By analyzing the distribution of Chinese commercial banks’ cross-border dollar exposure, we can see that, although they have generally de-dollarized their balance sheets, many of their cross-border dollar claims have simply shifted, likely from New York and London, to the “international financial center connecting East and West” – Hong Kong.
The data showing the shift of dollar claims to Hong Kong is confirmed by two things. CHATS, a large-value settlement system used by at least 30 Chinese financial institutions, saw dollar trading volumes double in 2023, matching the increase in cross-border dollar claims.
Could this simply mean that China wanted to avoid the watchful eyes of the US and therefore moved its claims from New York to Hong Kong? That’s what it seems. One might say, “Don’t rush! These are claims in gold.” That’s probably true, as Chinese banks were buying gold in a frenzy in mid-to-late 2023 (to sell to the People’s Bank of China – PBOC), and the volumes on CHATS reflect that. But if we look at the balance sheets of the largest banks with a presence in Hong Kong, such as Citibank Hong Kong, we also see an increase in their liabilities to foreign banks, which is consistent with the 2023 surge.
Potential Risk for US Banks In 2023, during the period of the regional bank run, a group of four academics from different universities presented evidence showing that one of the four largest US banks, with assets of over $1 trillion, was essentially insolvent.

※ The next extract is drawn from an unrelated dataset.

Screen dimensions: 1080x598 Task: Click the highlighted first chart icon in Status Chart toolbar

In the US, there are only four banks with assets of over $1 trillion: JPMorgan, Wells Fargo, Bank of America and Citibank. With a small team of hedge fund analysts, we went through their financial reports in detail and found that the only bank that matched our findings was Citibank. Citibank’s most recent reports show that 88% of its deposits are uninsured! This makes it extremely vulnerable to outflows. If Chinese banks need dollars, they will first draw from the Hong Kong reserve – which is mostly held by Citibank! This would mean a gradual “attack” on one of the largest US banks, which is already in a precarious position. If Hong Kong banks are pressured, they will turn to the interbank markets for liquidity, increasing the cost of trading dollars. If that is not enough, they will seek emergency funding from their parent banks in the US, possibly leading to forced asset sales, further worsening the financial situation. If this happens to Citibank, it could trigger a broader banking crisis.

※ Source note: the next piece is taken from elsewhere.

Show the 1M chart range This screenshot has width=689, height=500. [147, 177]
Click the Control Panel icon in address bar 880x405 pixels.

Gold, Tariffs, and the “Three Strategies” Chinese culture is, to put it simply, deeply rooted in history. Henry Kissinger, in his book On China, describes how China sees itself as the center of the world and the greatest civilized power. In the ancient Chinese strategic treatise Three Strategies, Huang Xigong identified three key principles for victory:
  1. Moral Legitimacy (道德欃威) – Power must be based on popular support and morality.
  2. Strategic Deception (詐) – As Sun Tzu said in The Art of War, deception and adaptability are crucial.
  3. Military Power (武力 兵势) – The use of force must be decisive and applied when the time is right.
China appears to be implementing these principles:
  • Moral legitimacy: It is bolstering its gold reserves and promoting trade through alternative currencies.
  • Strategic deception: It is redirecting financial flows to make it harder for the US to deglobalize.
  • Military power: The interpretation of its moves is left to the reader.
Wall Street may be ignoring these elements, but China appears to be playing a long-term game, something that Western markets often underestimate.